- _Text section_
--- --- ---
As we drove away, all I could think about was this poor guy, just an average guy, probably doesn't have much money since his bike was his transportation, in blue jeans, sneakers, a light jacket, and a comb sticking out of his back pocket.

What kind of person could hit him with their car, and just leave him for dead? How is this poor man going to feel? So unimportant. I don't want this man to feel unimportant. Maybe that's why we were involved in this trauma, because he is important. I don't know the answers. I just know that I've been having trouble trying to go on about my daily life, and not think about him.

I called the Sheriff's dept. on Tuesday to try and find out where they took him. They transferred me to CHP. They were able to tell me the hospital he was taken to. I called there, but without a name, they couldn't tell me anything.

I called back to CHP, told them my story, and asked if they could help me to find out about this man. They said they really appreciate the fact that I care, and thanked me for caring, but unfortunately, they cannot give me any information.
--- --- ---
- _Assigned task_
In the hit-and-run account, what was sticking out of the injured man's back pocket? The listing that follows has no connection to the hit-and-run account.

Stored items
--- --- ---
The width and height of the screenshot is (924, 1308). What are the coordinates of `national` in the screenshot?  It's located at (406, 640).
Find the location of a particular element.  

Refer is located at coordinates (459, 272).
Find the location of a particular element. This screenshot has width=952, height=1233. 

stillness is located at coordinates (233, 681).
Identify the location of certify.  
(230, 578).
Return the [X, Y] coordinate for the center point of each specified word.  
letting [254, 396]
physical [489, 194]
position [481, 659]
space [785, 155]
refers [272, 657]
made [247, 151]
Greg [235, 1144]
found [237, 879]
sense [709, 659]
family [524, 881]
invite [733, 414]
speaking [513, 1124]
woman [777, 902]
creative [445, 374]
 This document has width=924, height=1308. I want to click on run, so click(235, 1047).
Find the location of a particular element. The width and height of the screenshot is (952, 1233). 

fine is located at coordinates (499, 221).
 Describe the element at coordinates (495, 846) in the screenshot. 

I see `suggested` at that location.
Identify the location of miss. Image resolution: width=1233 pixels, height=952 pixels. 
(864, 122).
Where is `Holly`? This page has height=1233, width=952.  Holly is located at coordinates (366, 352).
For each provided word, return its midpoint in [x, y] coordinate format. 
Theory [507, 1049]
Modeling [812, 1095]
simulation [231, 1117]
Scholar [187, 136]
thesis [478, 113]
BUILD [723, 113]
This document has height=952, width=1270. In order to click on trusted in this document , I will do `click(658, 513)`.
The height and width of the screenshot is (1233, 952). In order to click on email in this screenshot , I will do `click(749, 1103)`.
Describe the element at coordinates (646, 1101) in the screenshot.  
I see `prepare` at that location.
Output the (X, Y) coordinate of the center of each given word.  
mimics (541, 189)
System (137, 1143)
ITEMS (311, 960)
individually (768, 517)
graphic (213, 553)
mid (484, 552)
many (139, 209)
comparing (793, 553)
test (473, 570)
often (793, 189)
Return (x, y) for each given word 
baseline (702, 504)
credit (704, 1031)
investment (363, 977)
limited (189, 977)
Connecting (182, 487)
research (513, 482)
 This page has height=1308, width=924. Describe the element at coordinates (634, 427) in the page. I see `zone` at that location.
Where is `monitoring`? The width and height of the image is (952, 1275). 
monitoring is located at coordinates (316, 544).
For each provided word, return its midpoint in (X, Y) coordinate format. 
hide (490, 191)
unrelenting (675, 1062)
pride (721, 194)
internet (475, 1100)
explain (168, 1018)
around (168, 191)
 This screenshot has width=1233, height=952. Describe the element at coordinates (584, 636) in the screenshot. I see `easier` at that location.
--- --- ---
- _Result of the exercise_
A comb.